* _Activity_
A verbatim copy of every entry is required. Produce it now.
------ Data shown
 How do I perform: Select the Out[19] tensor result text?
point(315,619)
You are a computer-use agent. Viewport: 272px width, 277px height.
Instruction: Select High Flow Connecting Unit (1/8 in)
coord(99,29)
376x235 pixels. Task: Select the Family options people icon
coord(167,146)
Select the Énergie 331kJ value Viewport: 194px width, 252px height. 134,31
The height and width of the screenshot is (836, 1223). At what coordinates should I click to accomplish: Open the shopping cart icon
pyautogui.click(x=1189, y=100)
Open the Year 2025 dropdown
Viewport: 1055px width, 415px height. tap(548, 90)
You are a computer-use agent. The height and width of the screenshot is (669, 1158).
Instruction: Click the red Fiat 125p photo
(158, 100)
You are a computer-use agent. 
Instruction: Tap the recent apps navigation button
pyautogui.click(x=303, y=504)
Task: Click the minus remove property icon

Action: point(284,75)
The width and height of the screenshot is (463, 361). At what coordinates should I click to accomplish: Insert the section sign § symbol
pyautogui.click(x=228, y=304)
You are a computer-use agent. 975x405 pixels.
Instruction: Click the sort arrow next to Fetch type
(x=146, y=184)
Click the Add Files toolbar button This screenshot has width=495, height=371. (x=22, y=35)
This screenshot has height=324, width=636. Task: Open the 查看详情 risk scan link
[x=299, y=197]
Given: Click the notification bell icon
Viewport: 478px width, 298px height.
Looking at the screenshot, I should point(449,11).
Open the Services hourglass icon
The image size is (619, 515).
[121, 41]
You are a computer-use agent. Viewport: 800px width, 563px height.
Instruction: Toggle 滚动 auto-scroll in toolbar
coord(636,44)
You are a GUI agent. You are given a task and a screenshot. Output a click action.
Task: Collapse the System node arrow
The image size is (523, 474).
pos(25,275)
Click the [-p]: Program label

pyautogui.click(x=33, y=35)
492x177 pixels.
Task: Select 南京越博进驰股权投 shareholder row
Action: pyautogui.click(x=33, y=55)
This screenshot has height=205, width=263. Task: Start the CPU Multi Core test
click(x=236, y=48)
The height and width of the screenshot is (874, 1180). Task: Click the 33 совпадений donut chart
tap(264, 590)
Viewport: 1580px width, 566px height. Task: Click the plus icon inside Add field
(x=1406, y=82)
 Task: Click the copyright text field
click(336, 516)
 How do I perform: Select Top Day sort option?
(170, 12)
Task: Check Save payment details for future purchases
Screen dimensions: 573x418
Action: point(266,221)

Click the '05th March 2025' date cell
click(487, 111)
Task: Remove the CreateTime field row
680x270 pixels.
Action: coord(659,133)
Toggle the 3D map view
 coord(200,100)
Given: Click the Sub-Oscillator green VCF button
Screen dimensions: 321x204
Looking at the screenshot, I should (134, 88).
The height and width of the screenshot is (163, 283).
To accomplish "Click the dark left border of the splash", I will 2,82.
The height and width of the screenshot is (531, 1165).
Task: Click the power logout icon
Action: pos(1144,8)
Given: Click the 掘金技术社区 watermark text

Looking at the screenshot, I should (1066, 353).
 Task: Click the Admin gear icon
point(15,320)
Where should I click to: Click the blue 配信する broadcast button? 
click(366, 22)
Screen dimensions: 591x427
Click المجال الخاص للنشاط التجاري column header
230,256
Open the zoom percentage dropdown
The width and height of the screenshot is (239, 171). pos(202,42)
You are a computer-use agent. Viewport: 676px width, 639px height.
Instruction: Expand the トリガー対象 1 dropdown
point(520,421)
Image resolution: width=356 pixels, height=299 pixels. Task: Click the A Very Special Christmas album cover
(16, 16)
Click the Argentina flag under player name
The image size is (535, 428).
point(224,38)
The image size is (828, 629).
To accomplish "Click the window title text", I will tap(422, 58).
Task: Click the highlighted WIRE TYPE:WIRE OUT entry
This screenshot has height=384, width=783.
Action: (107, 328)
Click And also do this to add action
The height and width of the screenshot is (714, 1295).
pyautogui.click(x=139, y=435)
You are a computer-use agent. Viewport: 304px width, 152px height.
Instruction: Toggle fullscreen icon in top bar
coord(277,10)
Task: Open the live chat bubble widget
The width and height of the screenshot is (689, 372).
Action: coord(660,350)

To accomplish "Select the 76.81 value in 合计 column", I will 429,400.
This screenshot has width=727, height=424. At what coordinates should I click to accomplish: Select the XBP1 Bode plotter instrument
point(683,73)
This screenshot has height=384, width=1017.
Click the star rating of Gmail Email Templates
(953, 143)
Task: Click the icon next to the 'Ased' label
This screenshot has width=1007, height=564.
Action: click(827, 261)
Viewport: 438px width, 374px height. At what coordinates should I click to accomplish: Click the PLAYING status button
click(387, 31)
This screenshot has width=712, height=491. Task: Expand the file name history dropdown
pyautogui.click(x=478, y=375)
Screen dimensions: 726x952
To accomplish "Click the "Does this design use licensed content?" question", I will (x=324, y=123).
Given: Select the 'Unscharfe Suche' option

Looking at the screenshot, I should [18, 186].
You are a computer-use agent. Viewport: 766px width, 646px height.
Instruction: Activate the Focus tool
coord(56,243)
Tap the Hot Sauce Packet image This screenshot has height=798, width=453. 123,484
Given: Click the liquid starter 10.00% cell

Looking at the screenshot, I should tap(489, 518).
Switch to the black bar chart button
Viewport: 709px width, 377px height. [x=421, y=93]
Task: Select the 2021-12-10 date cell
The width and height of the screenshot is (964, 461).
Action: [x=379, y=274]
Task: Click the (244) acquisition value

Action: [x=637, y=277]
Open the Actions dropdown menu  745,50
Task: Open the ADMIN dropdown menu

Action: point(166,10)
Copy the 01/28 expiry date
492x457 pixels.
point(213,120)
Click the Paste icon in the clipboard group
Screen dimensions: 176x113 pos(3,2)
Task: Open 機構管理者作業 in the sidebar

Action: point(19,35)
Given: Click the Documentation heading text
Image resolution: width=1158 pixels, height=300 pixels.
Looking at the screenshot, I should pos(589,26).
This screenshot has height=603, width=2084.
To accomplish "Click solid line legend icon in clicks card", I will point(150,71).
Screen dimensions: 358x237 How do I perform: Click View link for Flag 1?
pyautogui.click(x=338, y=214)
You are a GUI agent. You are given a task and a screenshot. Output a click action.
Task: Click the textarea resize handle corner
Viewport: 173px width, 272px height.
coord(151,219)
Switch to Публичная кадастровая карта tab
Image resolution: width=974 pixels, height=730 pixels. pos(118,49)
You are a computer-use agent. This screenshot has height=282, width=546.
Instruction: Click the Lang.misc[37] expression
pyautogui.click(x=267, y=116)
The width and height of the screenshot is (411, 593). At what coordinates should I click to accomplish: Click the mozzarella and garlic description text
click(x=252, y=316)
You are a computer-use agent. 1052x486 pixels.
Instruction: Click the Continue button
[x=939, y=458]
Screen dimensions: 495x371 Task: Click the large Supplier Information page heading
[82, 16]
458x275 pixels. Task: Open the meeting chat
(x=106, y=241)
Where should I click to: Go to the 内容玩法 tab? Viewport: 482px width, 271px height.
------------
* _Response_
 How do I perform: Select the Out[19] tensor result text?
point(315,619)
You are a computer-use agent. Viewport: 272px width, 277px height.
Instruction: Select High Flow Connecting Unit (1/8 in)
coord(99,29)
376x235 pixels. Task: Select the Family options people icon
coord(167,146)
Select the Énergie 331kJ value Viewport: 194px width, 252px height. 134,31
The height and width of the screenshot is (836, 1223). At what coordinates should I click to accomplish: Open the shopping cart icon
pyautogui.click(x=1189, y=100)
Open the Year 2025 dropdown
Viewport: 1055px width, 415px height. tap(548, 90)
You are a computer-use agent. The height and width of the screenshot is (669, 1158).
Instruction: Click the red Fiat 125p photo
(158, 100)
You are a computer-use agent. 
Instruction: Tap the recent apps navigation button
pyautogui.click(x=303, y=504)
Task: Click the minus remove property icon

Action: point(284,75)
The width and height of the screenshot is (463, 361). At what coordinates should I click to accomplish: Insert the section sign § symbol
pyautogui.click(x=228, y=304)
You are a computer-use agent. 975x405 pixels.
Instruction: Click the sort arrow next to Fetch type
(x=146, y=184)
Click the Add Files toolbar button This screenshot has width=495, height=371. (x=22, y=35)
This screenshot has height=324, width=636. Task: Open the 查看详情 risk scan link
[x=299, y=197]
Given: Click the notification bell icon
Viewport: 478px width, 298px height.
Looking at the screenshot, I should point(449,11).
Open the Services hourglass icon
The image size is (619, 515).
[121, 41]
You are a computer-use agent. Viewport: 800px width, 563px height.
Instruction: Toggle 滚动 auto-scroll in toolbar
coord(636,44)
You are a GUI agent. You are given a task and a screenshot. Output a click action.
Task: Collapse the System node arrow
The image size is (523, 474).
pos(25,275)
Click the [-p]: Program label

pyautogui.click(x=33, y=35)
492x177 pixels.
Task: Select 南京越博进驰股权投 shareholder row
Action: pyautogui.click(x=33, y=55)
This screenshot has height=205, width=263. Task: Start the CPU Multi Core test
click(x=236, y=48)
The height and width of the screenshot is (874, 1180). Task: Click the 33 совпадений donut chart
tap(264, 590)
Viewport: 1580px width, 566px height. Task: Click the plus icon inside Add field
(x=1406, y=82)
 Task: Click the copyright text field
click(336, 516)
 How do I perform: Select Top Day sort option?
(170, 12)
Task: Check Save payment details for future purchases
Screen dimensions: 573x418
Action: point(266,221)

Click the '05th March 2025' date cell
click(487, 111)
Task: Remove the CreateTime field row
680x270 pixels.
Action: coord(659,133)
Toggle the 3D map view
 coord(200,100)
Given: Click the Sub-Oscillator green VCF button
Screen dimensions: 321x204
Looking at the screenshot, I should (134, 88).
The height and width of the screenshot is (163, 283).
To accomplish "Click the dark left border of the splash", I will 2,82.
The height and width of the screenshot is (531, 1165).
Task: Click the power logout icon
Action: pos(1144,8)
Given: Click the 掘金技术社区 watermark text

Looking at the screenshot, I should (1066, 353).
 Task: Click the Admin gear icon
point(15,320)
Where should I click to: Click the blue 配信する broadcast button? 
click(366, 22)
Screen dimensions: 591x427
Click المجال الخاص للنشاط التجاري column header
230,256
Open the zoom percentage dropdown
The width and height of the screenshot is (239, 171). pos(202,42)
You are a computer-use agent. Viewport: 676px width, 639px height.
Instruction: Expand the トリガー対象 1 dropdown
point(520,421)
Image resolution: width=356 pixels, height=299 pixels. Task: Click the A Very Special Christmas album cover
(16, 16)
Click the Argentina flag under player name
The image size is (535, 428).
point(224,38)
The image size is (828, 629).
To accomplish "Click the window title text", I will tap(422, 58).
Task: Click the highlighted WIRE TYPE:WIRE OUT entry
This screenshot has height=384, width=783.
Action: (107, 328)
Click And also do this to add action
The height and width of the screenshot is (714, 1295).
pyautogui.click(x=139, y=435)
You are a computer-use agent. Viewport: 304px width, 152px height.
Instruction: Toggle fullscreen icon in top bar
coord(277,10)
Task: Open the live chat bubble widget
The width and height of the screenshot is (689, 372).
Action: coord(660,350)

To accomplish "Select the 76.81 value in 合计 column", I will 429,400.
This screenshot has width=727, height=424. At what coordinates should I click to accomplish: Select the XBP1 Bode plotter instrument
point(683,73)
This screenshot has height=384, width=1017.
Click the star rating of Gmail Email Templates
(953, 143)
Task: Click the icon next to the 'Ased' label
This screenshot has width=1007, height=564.
Action: click(827, 261)
Viewport: 438px width, 374px height. At what coordinates should I click to accomplish: Click the PLAYING status button
click(387, 31)
This screenshot has width=712, height=491. Task: Expand the file name history dropdown
pyautogui.click(x=478, y=375)
Screen dimensions: 726x952
To accomplish "Click the "Does this design use licensed content?" question", I will (x=324, y=123).
Given: Select the 'Unscharfe Suche' option

Looking at the screenshot, I should [18, 186].
You are a computer-use agent. Viewport: 766px width, 646px height.
Instruction: Activate the Focus tool
coord(56,243)
Tap the Hot Sauce Packet image This screenshot has height=798, width=453. 123,484
Given: Click the liquid starter 10.00% cell

Looking at the screenshot, I should tap(489, 518).
Switch to the black bar chart button
Viewport: 709px width, 377px height. [x=421, y=93]
Task: Select the 2021-12-10 date cell
The width and height of the screenshot is (964, 461).
Action: [x=379, y=274]
Task: Click the (244) acquisition value

Action: [x=637, y=277]
Open the Actions dropdown menu  745,50
Task: Open the ADMIN dropdown menu

Action: point(166,10)
Copy the 01/28 expiry date
492x457 pixels.
point(213,120)
Click the Paste icon in the clipboard group
Screen dimensions: 176x113 pos(3,2)
Task: Open 機構管理者作業 in the sidebar

Action: point(19,35)
Given: Click the Documentation heading text
Image resolution: width=1158 pixels, height=300 pixels.
Looking at the screenshot, I should pos(589,26).
This screenshot has height=603, width=2084.
To accomplish "Click solid line legend icon in clicks card", I will point(150,71).
Screen dimensions: 358x237 How do I perform: Click View link for Flag 1?
pyautogui.click(x=338, y=214)
You are a GUI agent. You are given a task and a screenshot. Output a click action.
Task: Click the textarea resize handle corner
Viewport: 173px width, 272px height.
coord(151,219)
Switch to Публичная кадастровая карта tab
Image resolution: width=974 pixels, height=730 pixels. pos(118,49)
You are a computer-use agent. This screenshot has height=282, width=546.
Instruction: Click the Lang.misc[37] expression
pyautogui.click(x=267, y=116)
The width and height of the screenshot is (411, 593). At what coordinates should I click to accomplish: Click the mozzarella and garlic description text
click(x=252, y=316)
You are a computer-use agent. 1052x486 pixels.
Instruction: Click the Continue button
[x=939, y=458]
Screen dimensions: 495x371 Task: Click the large Supplier Information page heading
[82, 16]
458x275 pixels. Task: Open the meeting chat
(x=106, y=241)
Where should I click to: Go to the 内容玩法 tab? Viewport: 482px width, 271px height.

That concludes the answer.